» What to work on
Counting the line with "Click the Trigger" as the last one, copy out the lines of the data exactly from the first onward.

====== Data records ======

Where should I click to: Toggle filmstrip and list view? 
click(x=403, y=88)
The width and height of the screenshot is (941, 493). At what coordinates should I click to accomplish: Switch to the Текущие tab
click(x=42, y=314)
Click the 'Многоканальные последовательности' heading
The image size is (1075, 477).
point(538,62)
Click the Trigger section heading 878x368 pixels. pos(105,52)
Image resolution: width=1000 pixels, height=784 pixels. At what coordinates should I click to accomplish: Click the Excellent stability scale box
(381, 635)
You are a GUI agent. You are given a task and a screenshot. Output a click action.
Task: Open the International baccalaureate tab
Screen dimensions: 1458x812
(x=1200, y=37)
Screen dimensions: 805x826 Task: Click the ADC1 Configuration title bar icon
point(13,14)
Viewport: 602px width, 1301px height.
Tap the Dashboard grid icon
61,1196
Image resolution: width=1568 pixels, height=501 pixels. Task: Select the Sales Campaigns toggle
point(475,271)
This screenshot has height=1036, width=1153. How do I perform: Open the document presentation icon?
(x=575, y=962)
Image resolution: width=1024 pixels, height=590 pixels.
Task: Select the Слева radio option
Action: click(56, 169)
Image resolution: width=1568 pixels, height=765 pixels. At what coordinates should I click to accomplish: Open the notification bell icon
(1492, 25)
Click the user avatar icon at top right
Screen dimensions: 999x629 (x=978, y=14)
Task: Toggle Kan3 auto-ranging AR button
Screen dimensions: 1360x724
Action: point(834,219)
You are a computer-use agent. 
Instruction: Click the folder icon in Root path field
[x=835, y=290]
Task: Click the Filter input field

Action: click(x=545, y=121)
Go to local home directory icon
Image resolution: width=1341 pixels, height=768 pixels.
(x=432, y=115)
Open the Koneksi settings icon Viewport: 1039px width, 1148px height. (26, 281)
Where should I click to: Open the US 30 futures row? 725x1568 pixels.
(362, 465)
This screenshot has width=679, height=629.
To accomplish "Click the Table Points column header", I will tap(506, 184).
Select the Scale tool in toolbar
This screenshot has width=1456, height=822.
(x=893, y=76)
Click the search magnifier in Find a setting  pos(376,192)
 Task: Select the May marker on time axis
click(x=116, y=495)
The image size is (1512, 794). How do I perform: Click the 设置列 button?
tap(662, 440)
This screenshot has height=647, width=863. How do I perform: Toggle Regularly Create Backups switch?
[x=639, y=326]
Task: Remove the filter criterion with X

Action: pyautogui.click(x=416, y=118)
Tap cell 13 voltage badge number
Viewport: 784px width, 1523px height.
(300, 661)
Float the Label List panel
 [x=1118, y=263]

======

» Task answer
Where should I click to: Toggle filmstrip and list view? 
click(x=403, y=88)
The width and height of the screenshot is (941, 493). At what coordinates should I click to accomplish: Switch to the Текущие tab
click(x=42, y=314)
Click the 'Многоканальные последовательности' heading
The image size is (1075, 477).
point(538,62)
Click the Trigger section heading 878x368 pixels. pos(105,52)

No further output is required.